AIM OF THE EXERCISE -> Please write out the lines below as a numbered list, skipping any blank lines and leaving the pictures out of your answer.

***

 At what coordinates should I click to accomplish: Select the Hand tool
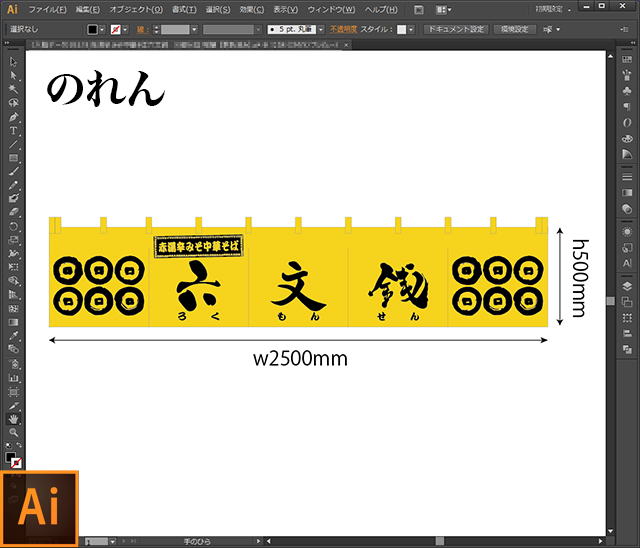click(x=13, y=419)
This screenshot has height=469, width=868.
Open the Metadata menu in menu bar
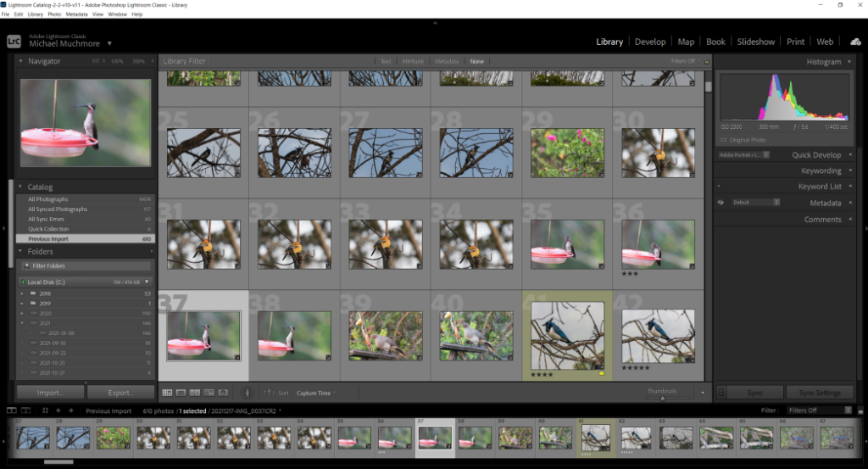coord(76,14)
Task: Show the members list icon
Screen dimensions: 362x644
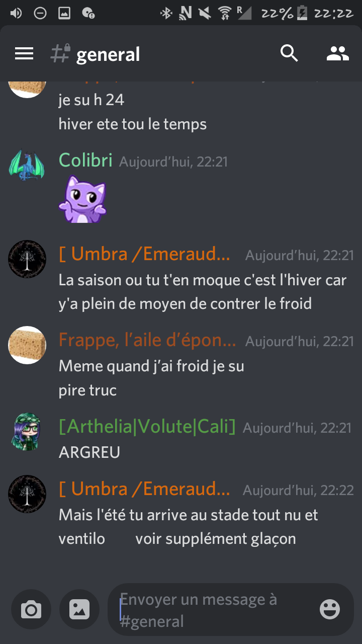Action: (337, 53)
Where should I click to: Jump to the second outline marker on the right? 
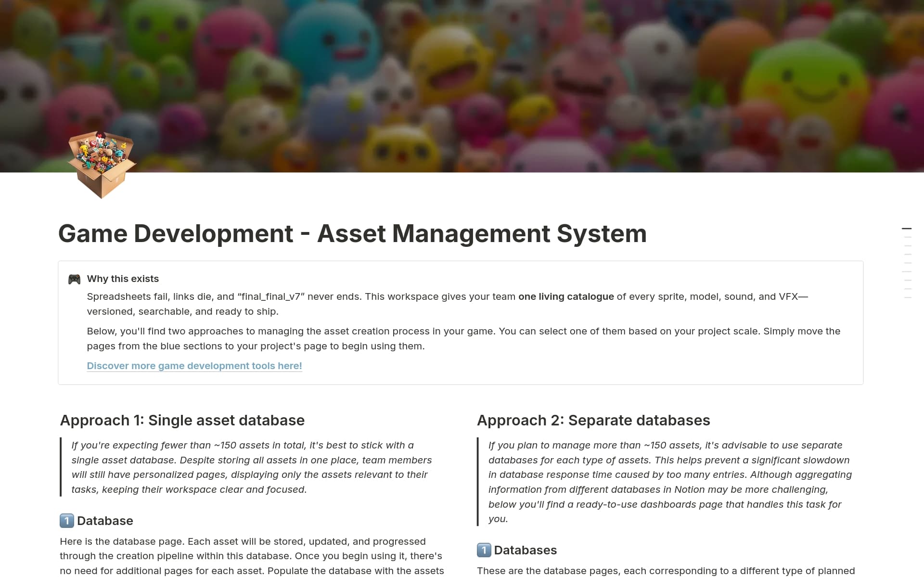pos(908,237)
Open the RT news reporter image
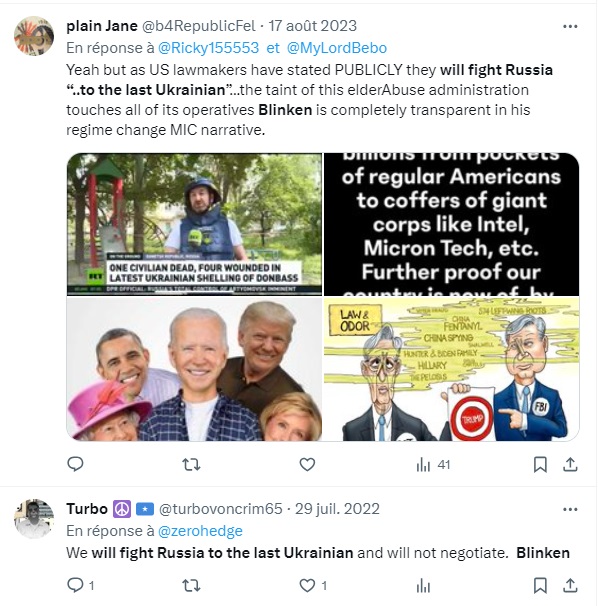This screenshot has width=598, height=606. (x=194, y=224)
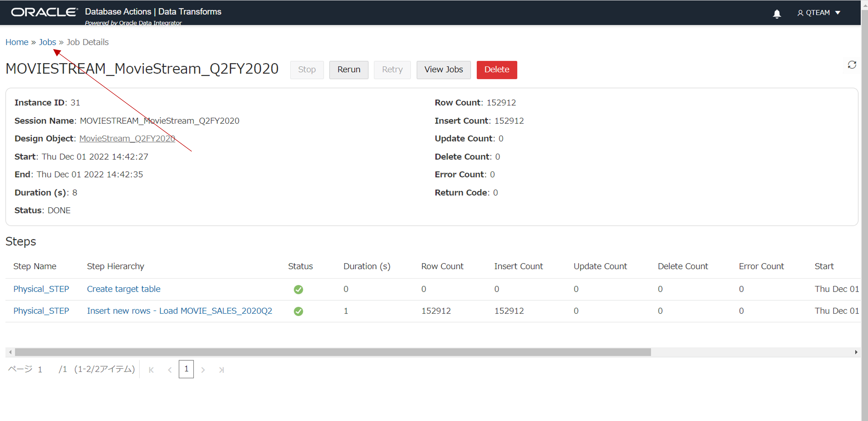Go to next page arrow
This screenshot has height=421, width=868.
point(203,370)
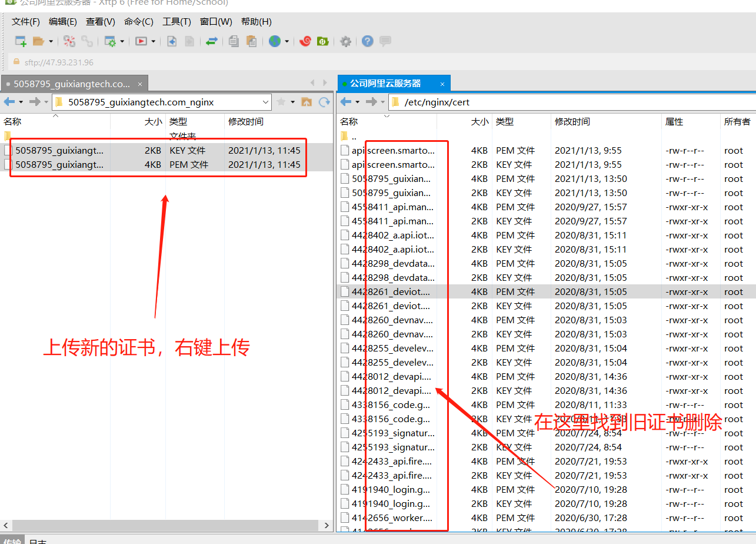Select the 5058795_guixian KEY file in /etc/nginx/cert
Screen dimensions: 756x544
coord(388,193)
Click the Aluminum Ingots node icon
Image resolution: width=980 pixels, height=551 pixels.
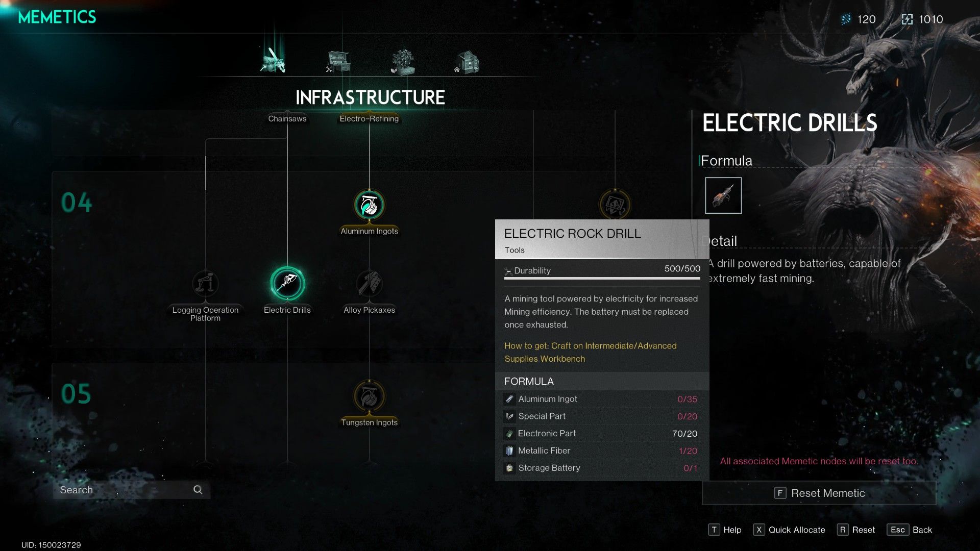(x=369, y=205)
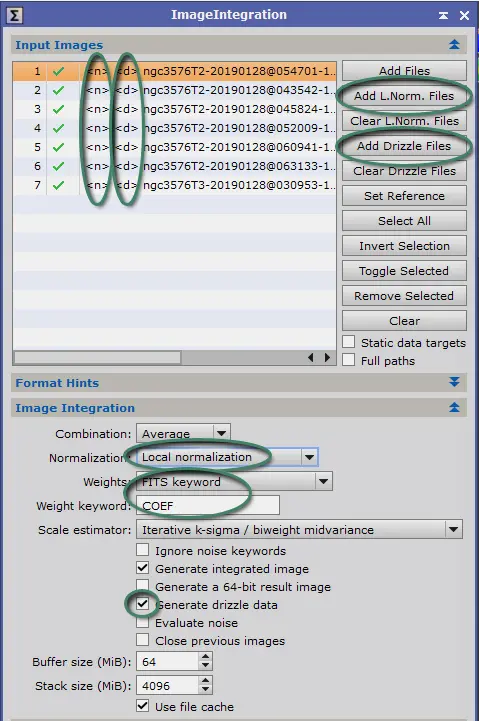The height and width of the screenshot is (721, 479).
Task: Increase Buffer size with up stepper arrow
Action: 205,657
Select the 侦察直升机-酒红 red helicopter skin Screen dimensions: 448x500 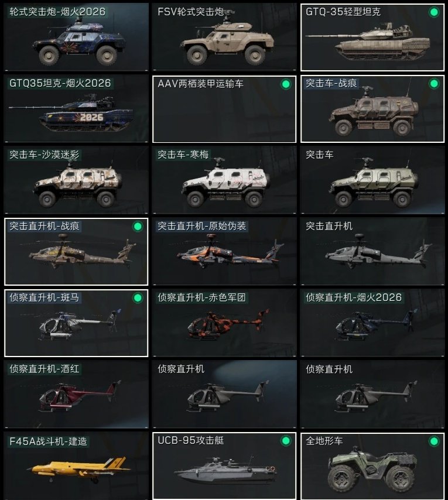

***

COMPLETED TASK ->
1.  At what coordinates should I click to accomplish: Select the Hand tool
2. click(x=13, y=419)
3. This screenshot has height=469, width=868.
4. Open the Metadata menu in menu bar
5. coord(76,14)
6. Task: Show the members list icon
7. Screen dimensions: 362x644
8. Action: (337, 53)
9. Where should I click to: Jump to the second outline marker on the right? 
10. pos(908,237)
11. Open the RT news reporter image
12. This screenshot has width=598, height=606. (x=194, y=224)
13. Go to next page arrow
14. This screenshot has height=421, width=868.
15. point(203,370)
16. Select the 5058795_guixian KEY file in /etc/nginx/cert
17. Screen dimensions: 756x544
18. coord(388,193)
19. Click the Aluminum Ingots node icon
20. Image resolution: width=980 pixels, height=551 pixels.
21. (x=369, y=205)
22. The height and width of the screenshot is (721, 479).
23. Task: Increase Buffer size with up stepper arrow
24. Action: 205,657
25. Select the 侦察直升机-酒红 red helicopter skin Screen dimensions: 448x500 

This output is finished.